━━━ Information provided ━━━

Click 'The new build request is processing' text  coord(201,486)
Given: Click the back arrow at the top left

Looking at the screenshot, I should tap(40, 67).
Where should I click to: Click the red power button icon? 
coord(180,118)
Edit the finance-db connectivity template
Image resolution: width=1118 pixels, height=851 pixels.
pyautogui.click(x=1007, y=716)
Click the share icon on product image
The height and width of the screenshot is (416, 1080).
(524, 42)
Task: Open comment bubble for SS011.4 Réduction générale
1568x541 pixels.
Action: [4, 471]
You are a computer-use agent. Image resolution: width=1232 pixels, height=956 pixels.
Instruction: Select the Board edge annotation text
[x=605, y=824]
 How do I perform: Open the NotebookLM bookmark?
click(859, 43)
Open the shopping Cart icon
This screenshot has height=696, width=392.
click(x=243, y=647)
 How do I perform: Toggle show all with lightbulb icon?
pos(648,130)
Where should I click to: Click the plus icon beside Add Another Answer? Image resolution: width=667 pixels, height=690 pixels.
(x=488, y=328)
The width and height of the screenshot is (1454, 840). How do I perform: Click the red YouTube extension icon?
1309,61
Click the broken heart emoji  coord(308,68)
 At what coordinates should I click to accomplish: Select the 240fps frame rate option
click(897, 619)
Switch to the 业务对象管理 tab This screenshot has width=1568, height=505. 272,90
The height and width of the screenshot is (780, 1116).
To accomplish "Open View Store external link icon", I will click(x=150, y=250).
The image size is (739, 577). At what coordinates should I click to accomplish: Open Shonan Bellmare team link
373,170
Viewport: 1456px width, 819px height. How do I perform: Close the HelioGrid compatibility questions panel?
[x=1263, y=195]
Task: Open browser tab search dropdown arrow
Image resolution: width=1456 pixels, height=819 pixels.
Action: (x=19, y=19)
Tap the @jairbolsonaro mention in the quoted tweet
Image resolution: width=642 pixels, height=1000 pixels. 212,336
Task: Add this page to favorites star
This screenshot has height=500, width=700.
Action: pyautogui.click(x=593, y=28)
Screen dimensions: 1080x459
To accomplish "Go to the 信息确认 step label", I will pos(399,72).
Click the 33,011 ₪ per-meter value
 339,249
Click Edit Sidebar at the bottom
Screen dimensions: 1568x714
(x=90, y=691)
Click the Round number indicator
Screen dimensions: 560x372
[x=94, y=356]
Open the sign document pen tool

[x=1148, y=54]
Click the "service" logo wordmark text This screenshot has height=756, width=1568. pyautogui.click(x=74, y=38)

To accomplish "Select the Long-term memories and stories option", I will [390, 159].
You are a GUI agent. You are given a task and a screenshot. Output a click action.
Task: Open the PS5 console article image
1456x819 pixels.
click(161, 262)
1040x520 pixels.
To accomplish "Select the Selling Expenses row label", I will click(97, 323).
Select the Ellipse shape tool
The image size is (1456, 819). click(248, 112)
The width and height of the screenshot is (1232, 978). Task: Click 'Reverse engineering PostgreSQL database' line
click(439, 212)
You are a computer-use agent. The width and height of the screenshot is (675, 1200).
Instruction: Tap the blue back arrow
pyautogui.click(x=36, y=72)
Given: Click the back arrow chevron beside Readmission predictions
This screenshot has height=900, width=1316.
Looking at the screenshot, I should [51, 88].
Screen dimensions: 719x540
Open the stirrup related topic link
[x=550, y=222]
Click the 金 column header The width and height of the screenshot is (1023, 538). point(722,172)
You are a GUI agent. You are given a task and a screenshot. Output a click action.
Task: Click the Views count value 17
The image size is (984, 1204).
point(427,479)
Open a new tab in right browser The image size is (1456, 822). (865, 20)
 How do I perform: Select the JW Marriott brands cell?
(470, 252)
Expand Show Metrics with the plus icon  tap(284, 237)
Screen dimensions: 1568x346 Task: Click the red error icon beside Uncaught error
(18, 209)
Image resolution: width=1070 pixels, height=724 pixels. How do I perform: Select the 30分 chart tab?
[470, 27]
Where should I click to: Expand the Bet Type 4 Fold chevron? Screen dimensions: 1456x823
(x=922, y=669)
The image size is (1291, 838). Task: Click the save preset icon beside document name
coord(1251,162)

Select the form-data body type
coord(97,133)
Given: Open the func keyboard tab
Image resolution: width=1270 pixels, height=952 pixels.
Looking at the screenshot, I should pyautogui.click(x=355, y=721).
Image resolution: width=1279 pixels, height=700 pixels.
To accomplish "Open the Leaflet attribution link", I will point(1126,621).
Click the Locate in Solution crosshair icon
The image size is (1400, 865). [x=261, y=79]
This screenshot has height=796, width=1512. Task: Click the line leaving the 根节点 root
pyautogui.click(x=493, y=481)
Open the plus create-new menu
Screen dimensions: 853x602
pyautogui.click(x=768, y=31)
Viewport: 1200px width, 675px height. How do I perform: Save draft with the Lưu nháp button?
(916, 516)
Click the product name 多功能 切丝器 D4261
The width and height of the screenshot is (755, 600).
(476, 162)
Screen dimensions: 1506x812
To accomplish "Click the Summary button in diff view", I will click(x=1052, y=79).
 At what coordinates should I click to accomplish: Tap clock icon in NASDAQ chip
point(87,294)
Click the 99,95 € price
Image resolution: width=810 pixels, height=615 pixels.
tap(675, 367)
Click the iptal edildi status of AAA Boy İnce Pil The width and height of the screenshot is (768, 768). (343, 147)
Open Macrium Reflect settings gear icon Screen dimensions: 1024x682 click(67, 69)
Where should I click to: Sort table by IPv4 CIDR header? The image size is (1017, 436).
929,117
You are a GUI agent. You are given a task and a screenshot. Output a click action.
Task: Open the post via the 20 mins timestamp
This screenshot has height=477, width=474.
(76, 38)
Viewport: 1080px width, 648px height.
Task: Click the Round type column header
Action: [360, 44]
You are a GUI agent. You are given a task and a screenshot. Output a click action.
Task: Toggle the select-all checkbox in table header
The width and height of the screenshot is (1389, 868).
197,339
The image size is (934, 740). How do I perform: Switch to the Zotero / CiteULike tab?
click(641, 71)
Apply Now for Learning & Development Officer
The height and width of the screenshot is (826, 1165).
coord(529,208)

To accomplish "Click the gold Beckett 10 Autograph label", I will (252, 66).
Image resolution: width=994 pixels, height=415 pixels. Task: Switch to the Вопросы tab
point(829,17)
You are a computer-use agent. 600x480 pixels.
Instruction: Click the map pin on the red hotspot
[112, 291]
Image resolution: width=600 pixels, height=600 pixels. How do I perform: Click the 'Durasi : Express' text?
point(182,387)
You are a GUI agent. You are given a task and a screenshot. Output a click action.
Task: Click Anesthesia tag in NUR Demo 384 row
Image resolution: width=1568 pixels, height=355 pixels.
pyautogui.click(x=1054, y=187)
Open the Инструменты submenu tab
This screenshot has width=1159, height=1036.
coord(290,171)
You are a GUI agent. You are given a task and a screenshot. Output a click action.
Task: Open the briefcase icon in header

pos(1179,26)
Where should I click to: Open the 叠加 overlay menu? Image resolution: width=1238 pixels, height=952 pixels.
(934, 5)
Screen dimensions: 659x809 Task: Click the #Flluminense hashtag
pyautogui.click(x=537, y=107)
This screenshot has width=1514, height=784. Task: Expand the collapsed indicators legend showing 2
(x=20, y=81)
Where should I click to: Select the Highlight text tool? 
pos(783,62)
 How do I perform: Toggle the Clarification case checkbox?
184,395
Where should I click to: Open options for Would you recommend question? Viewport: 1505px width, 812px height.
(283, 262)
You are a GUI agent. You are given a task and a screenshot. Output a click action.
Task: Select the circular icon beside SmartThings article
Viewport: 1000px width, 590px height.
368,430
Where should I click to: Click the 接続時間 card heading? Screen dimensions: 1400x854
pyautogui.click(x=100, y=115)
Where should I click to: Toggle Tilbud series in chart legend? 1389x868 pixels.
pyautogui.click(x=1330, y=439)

━━━

**Directive**. Copy out every item above line for line, with no changes.

**Answer to this task**.
Click 'The new build request is processing' text  coord(201,486)
Given: Click the back arrow at the top left

Looking at the screenshot, I should tap(40, 67).
Where should I click to: Click the red power button icon? 
coord(180,118)
Edit the finance-db connectivity template
Image resolution: width=1118 pixels, height=851 pixels.
pyautogui.click(x=1007, y=716)
Click the share icon on product image
The height and width of the screenshot is (416, 1080).
(524, 42)
Task: Open comment bubble for SS011.4 Réduction générale
1568x541 pixels.
Action: [4, 471]
You are a computer-use agent. Image resolution: width=1232 pixels, height=956 pixels.
Instruction: Select the Board edge annotation text
[x=605, y=824]
 How do I perform: Open the NotebookLM bookmark?
click(859, 43)
Open the shopping Cart icon
This screenshot has height=696, width=392.
click(x=243, y=647)
 How do I perform: Toggle show all with lightbulb icon?
pos(648,130)
Where should I click to: Click the plus icon beside Add Another Answer? Image resolution: width=667 pixels, height=690 pixels.
(x=488, y=328)
The width and height of the screenshot is (1454, 840). How do I perform: Click the red YouTube extension icon?
1309,61
Click the broken heart emoji  coord(308,68)
 At what coordinates should I click to accomplish: Select the 240fps frame rate option
click(897, 619)
Switch to the 业务对象管理 tab This screenshot has width=1568, height=505. 272,90
The height and width of the screenshot is (780, 1116).
To accomplish "Open View Store external link icon", I will click(x=150, y=250).
The image size is (739, 577). At what coordinates should I click to accomplish: Open Shonan Bellmare team link
373,170
Viewport: 1456px width, 819px height. How do I perform: Close the HelioGrid compatibility questions panel?
[x=1263, y=195]
Task: Open browser tab search dropdown arrow
Image resolution: width=1456 pixels, height=819 pixels.
Action: (x=19, y=19)
Tap the @jairbolsonaro mention in the quoted tweet
Image resolution: width=642 pixels, height=1000 pixels. 212,336
Task: Add this page to favorites star
This screenshot has height=500, width=700.
Action: pyautogui.click(x=593, y=28)
Screen dimensions: 1080x459
To accomplish "Go to the 信息确认 step label", I will pos(399,72).
Click the 33,011 ₪ per-meter value
 339,249
Click Edit Sidebar at the bottom
Screen dimensions: 1568x714
(x=90, y=691)
Click the Round number indicator
Screen dimensions: 560x372
[x=94, y=356]
Open the sign document pen tool

[x=1148, y=54]
Click the "service" logo wordmark text This screenshot has height=756, width=1568. pyautogui.click(x=74, y=38)

To accomplish "Select the Long-term memories and stories option", I will [390, 159].
You are a GUI agent. You are given a task and a screenshot. Output a click action.
Task: Open the PS5 console article image
1456x819 pixels.
click(161, 262)
1040x520 pixels.
To accomplish "Select the Selling Expenses row label", I will click(97, 323).
Select the Ellipse shape tool
The image size is (1456, 819). click(248, 112)
The width and height of the screenshot is (1232, 978). Task: Click 'Reverse engineering PostgreSQL database' line
click(439, 212)
You are a computer-use agent. The width and height of the screenshot is (675, 1200).
Instruction: Tap the blue back arrow
pyautogui.click(x=36, y=72)
Given: Click the back arrow chevron beside Readmission predictions
This screenshot has height=900, width=1316.
Looking at the screenshot, I should [51, 88].
Screen dimensions: 719x540
Open the stirrup related topic link
[x=550, y=222]
Click the 金 column header The width and height of the screenshot is (1023, 538). point(722,172)
You are a GUI agent. You are given a task and a screenshot. Output a click action.
Task: Click the Views count value 17
The image size is (984, 1204).
point(427,479)
Open a new tab in right browser The image size is (1456, 822). (865, 20)
 How do I perform: Select the JW Marriott brands cell?
(470, 252)
Expand Show Metrics with the plus icon  tap(284, 237)
Screen dimensions: 1568x346 Task: Click the red error icon beside Uncaught error
(18, 209)
Image resolution: width=1070 pixels, height=724 pixels. How do I perform: Select the 30分 chart tab?
[470, 27]
Where should I click to: Expand the Bet Type 4 Fold chevron? Screen dimensions: 1456x823
(x=922, y=669)
The image size is (1291, 838). Task: Click the save preset icon beside document name
coord(1251,162)

Select the form-data body type
coord(97,133)
Given: Open the func keyboard tab
Image resolution: width=1270 pixels, height=952 pixels.
Looking at the screenshot, I should pyautogui.click(x=355, y=721).
Image resolution: width=1279 pixels, height=700 pixels.
To accomplish "Open the Leaflet attribution link", I will point(1126,621).
Click the Locate in Solution crosshair icon
The image size is (1400, 865). [x=261, y=79]
This screenshot has height=796, width=1512. Task: Click the line leaving the 根节点 root
pyautogui.click(x=493, y=481)
Open the plus create-new menu
Screen dimensions: 853x602
pyautogui.click(x=768, y=31)
Viewport: 1200px width, 675px height. How do I perform: Save draft with the Lưu nháp button?
(916, 516)
Click the product name 多功能 切丝器 D4261
The width and height of the screenshot is (755, 600).
(476, 162)
Screen dimensions: 1506x812
To accomplish "Click the Summary button in diff view", I will click(x=1052, y=79).
 At what coordinates should I click to accomplish: Tap clock icon in NASDAQ chip
point(87,294)
Click the 99,95 € price
Image resolution: width=810 pixels, height=615 pixels.
tap(675, 367)
Click the iptal edildi status of AAA Boy İnce Pil The width and height of the screenshot is (768, 768). (343, 147)
Open Macrium Reflect settings gear icon Screen dimensions: 1024x682 click(67, 69)
Where should I click to: Sort table by IPv4 CIDR header? The image size is (1017, 436).
929,117
You are a GUI agent. You are given a task and a screenshot. Output a click action.
Task: Open the post via the 20 mins timestamp
This screenshot has height=477, width=474.
(76, 38)
Viewport: 1080px width, 648px height.
Task: Click the Round type column header
Action: [360, 44]
You are a GUI agent. You are given a task and a screenshot. Output a click action.
Task: Toggle the select-all checkbox in table header
The width and height of the screenshot is (1389, 868).
197,339
The image size is (934, 740). How do I perform: Switch to the Zotero / CiteULike tab?
click(641, 71)
Apply Now for Learning & Development Officer
The height and width of the screenshot is (826, 1165).
coord(529,208)

To accomplish "Click the gold Beckett 10 Autograph label", I will (252, 66).
Image resolution: width=994 pixels, height=415 pixels. Task: Switch to the Вопросы tab
point(829,17)
You are a computer-use agent. 600x480 pixels.
Instruction: Click the map pin on the red hotspot
[112, 291]
Image resolution: width=600 pixels, height=600 pixels. How do I perform: Click the 'Durasi : Express' text?
point(182,387)
You are a GUI agent. You are given a task and a screenshot. Output a click action.
Task: Click Anesthesia tag in NUR Demo 384 row
Image resolution: width=1568 pixels, height=355 pixels.
pyautogui.click(x=1054, y=187)
Open the Инструменты submenu tab
This screenshot has width=1159, height=1036.
coord(290,171)
You are a GUI agent. You are given a task and a screenshot. Output a click action.
Task: Open the briefcase icon in header

pos(1179,26)
Where should I click to: Open the 叠加 overlay menu? Image resolution: width=1238 pixels, height=952 pixels.
(934, 5)
Screen dimensions: 659x809 Task: Click the #Flluminense hashtag
pyautogui.click(x=537, y=107)
This screenshot has width=1514, height=784. Task: Expand the collapsed indicators legend showing 2
(x=20, y=81)
Where should I click to: Select the Highlight text tool? 
pos(783,62)
 How do I perform: Toggle the Clarification case checkbox?
184,395
Where should I click to: Open options for Would you recommend question? Viewport: 1505px width, 812px height.
(283, 262)
You are a GUI agent. You are given a task and a screenshot. Output a click action.
Task: Select the circular icon beside SmartThings article
Viewport: 1000px width, 590px height.
368,430
Where should I click to: Click the 接続時間 card heading? Screen dimensions: 1400x854
pyautogui.click(x=100, y=115)
Where should I click to: Toggle Tilbud series in chart legend? 1389x868 pixels.
pyautogui.click(x=1330, y=439)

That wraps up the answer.